Nuclear fusion reactor uses a powerful magnetic field to fuse plasma at more than 10 times the heat of sun’s core.
China has powered up its nuclear fusion reactor for the first time, in a step forward for technology which would ultimately provide a powerful and limitless source of clean energy.
The HL-2M Tokamak reactor in Chengdu, Sichuan province, is designed to use a powerful magnetic field to fuse hot plasma at temperatures of 150 million celsius – more than 10 times hotter than the sun’s core.
The reactor, referred to as an “artificial sun” because of the enormous heat and power it produces, was completed last year.
Chinese scientists have been working on smaller version of the technology since 2006 in experiments designed to lay the groundwork for future large-scale power generation.
According to state media, the new reactor will also provide technical support to the International Thermonuclear Experimental Reactor (ITER), the world’s largest reactor, which is being constructed in Marseille, France. China is one of six countries, as well as the European Union, participating in the project.

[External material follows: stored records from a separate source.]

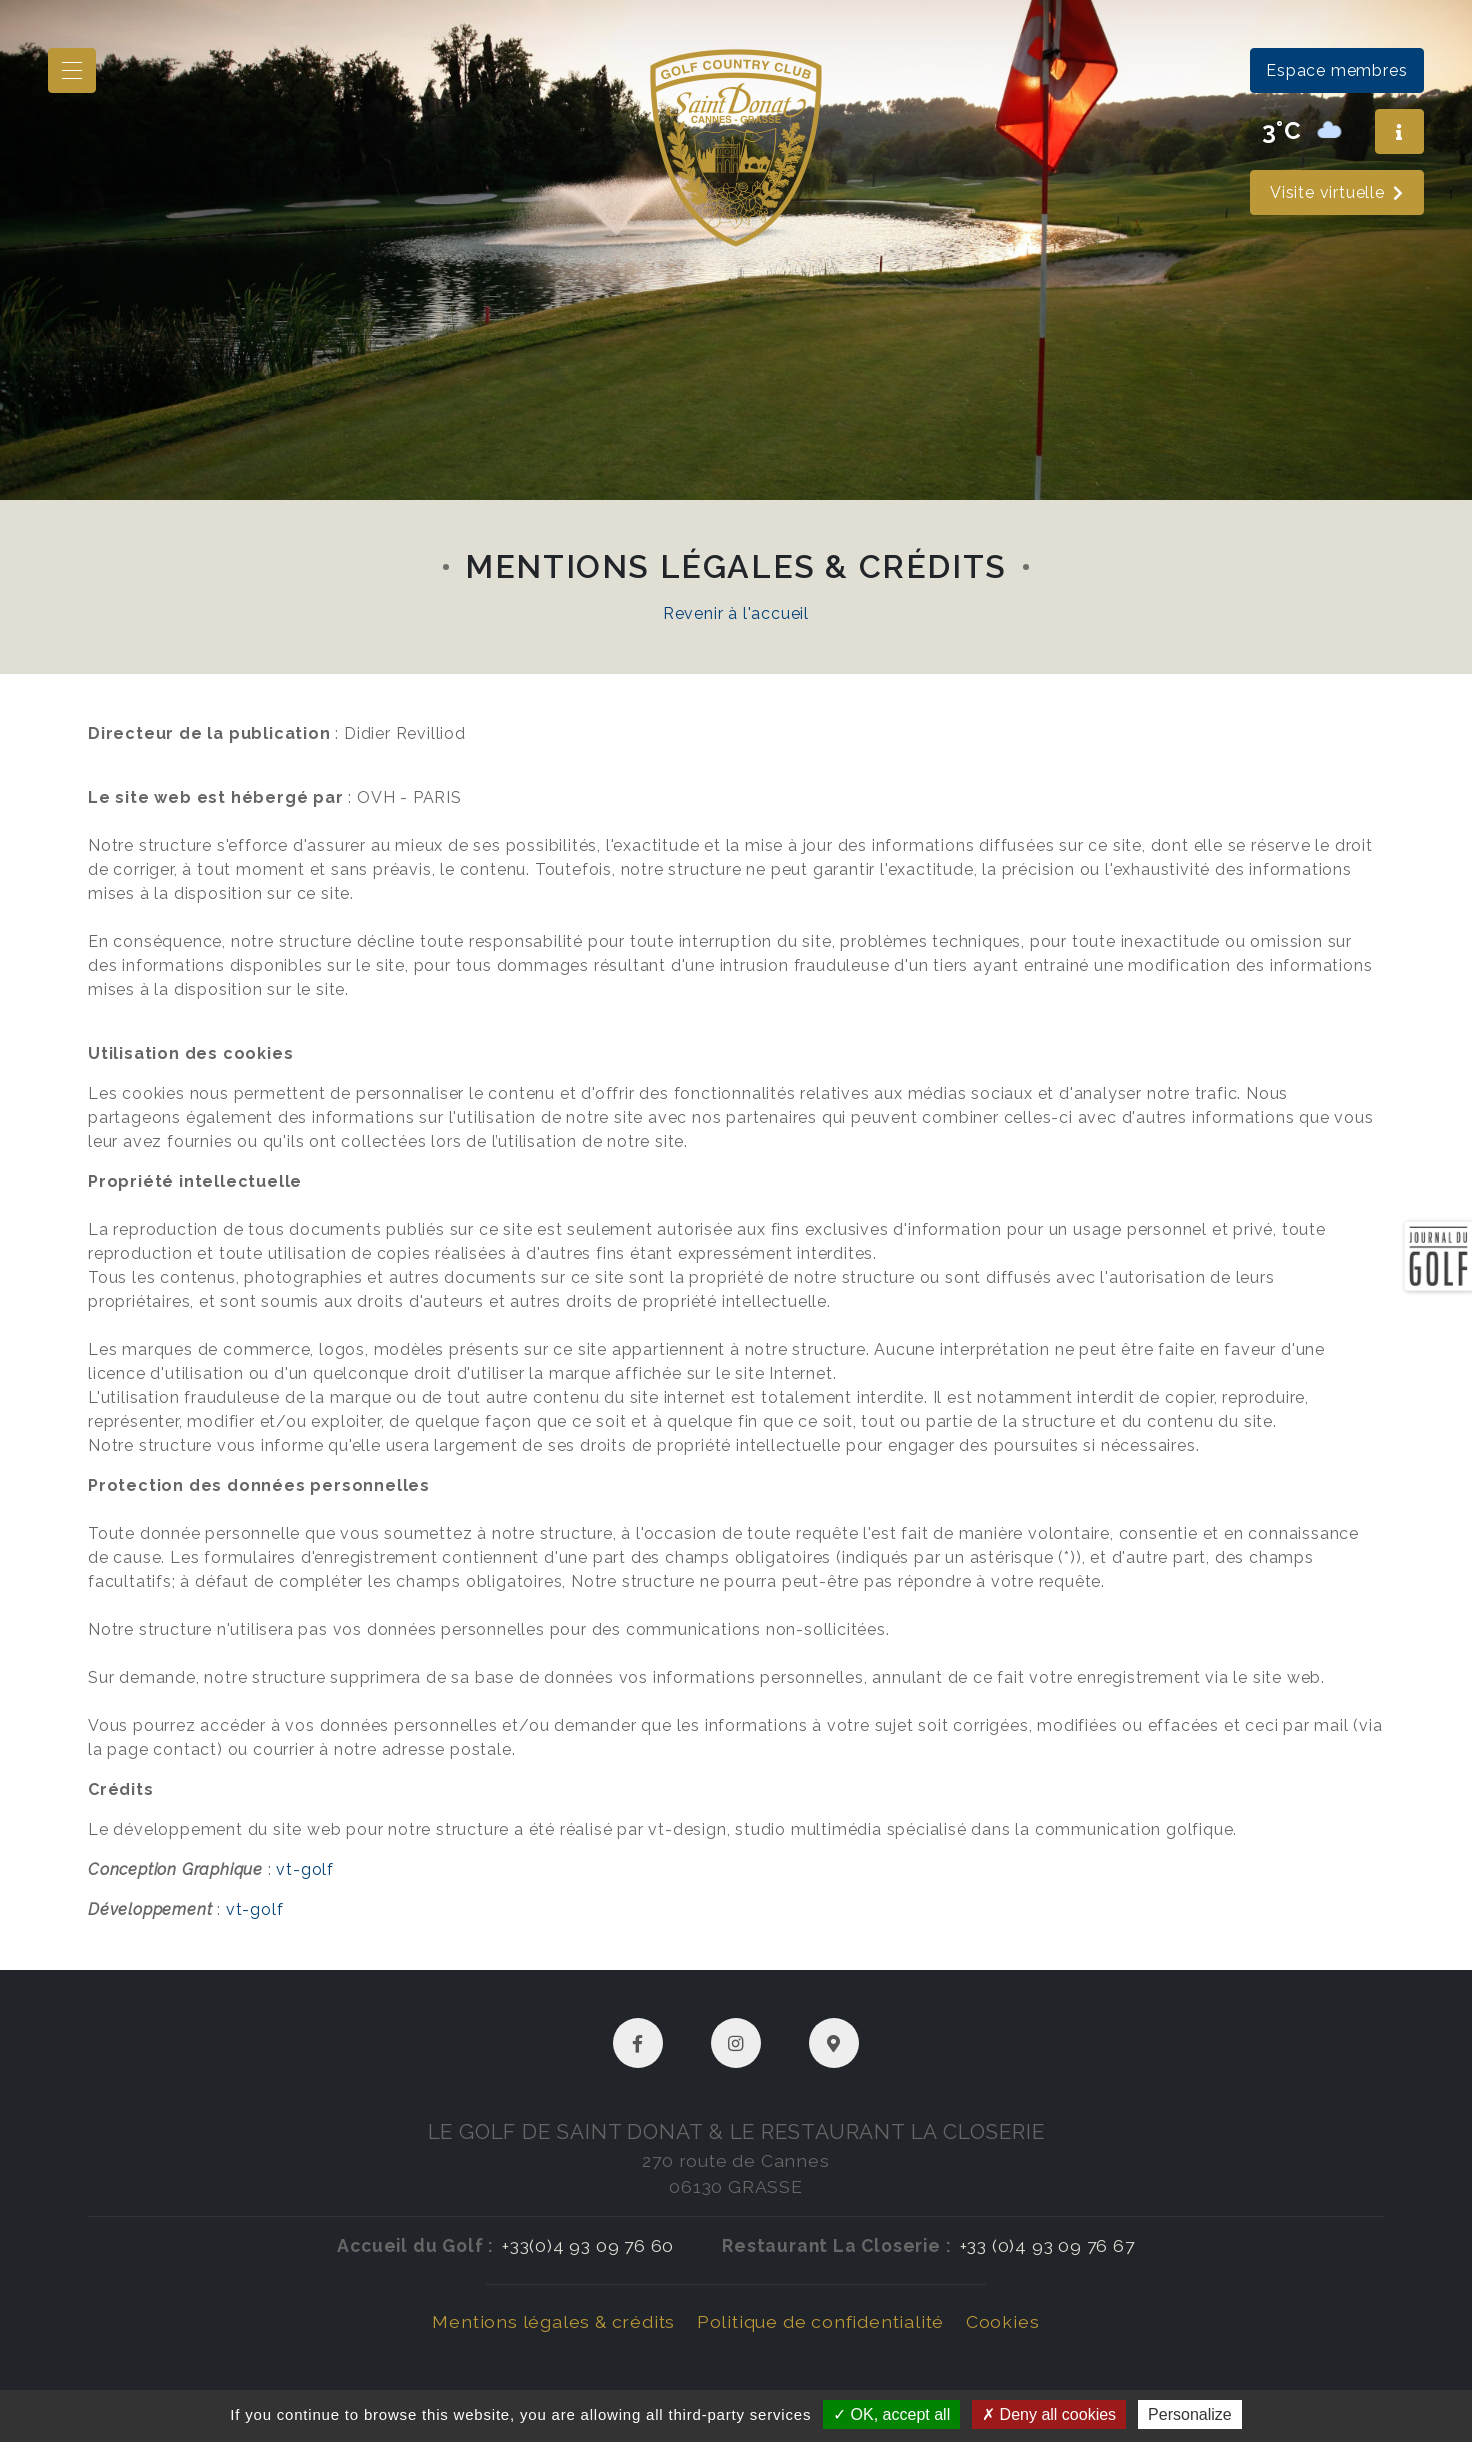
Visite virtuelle (1337, 192)
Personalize (1190, 2414)
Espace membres (1336, 70)
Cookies (1003, 2321)
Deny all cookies (1049, 2414)
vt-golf (305, 1869)
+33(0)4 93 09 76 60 (588, 2245)
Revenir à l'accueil (736, 613)
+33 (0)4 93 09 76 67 (1047, 2245)
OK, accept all (891, 2414)
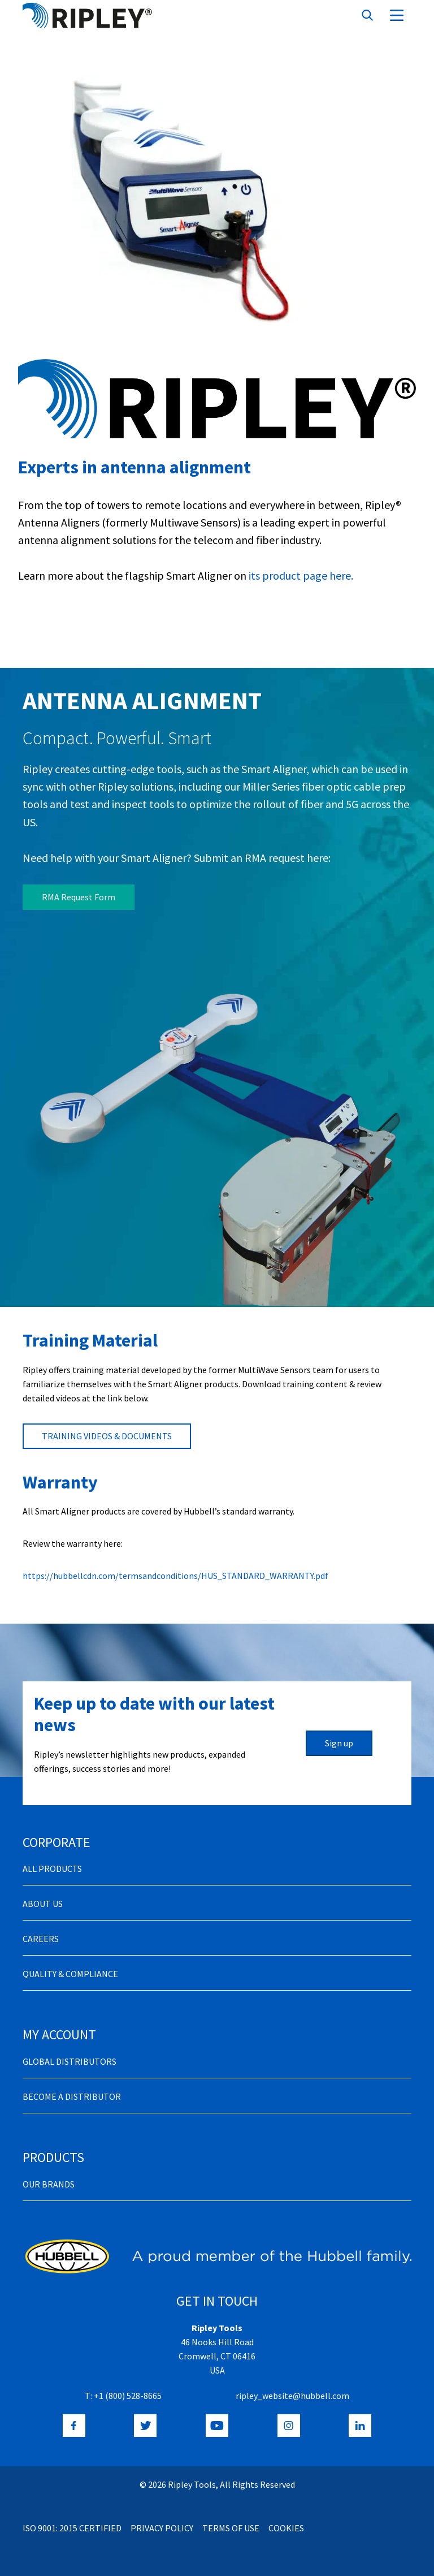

Scientists have been working on nuclear fusion, seen by some as the holy grail of energy production, for decades. The reactors are intended to mimic the physics of stars by merging atomic nuclei, releasing massive amounts of energy which can be controlled and ultimately turned into electricity.
Unlike nuclear fission, the process used in nuclear power plants, it creates little radioactive waste and carries less risk of environmental disaster.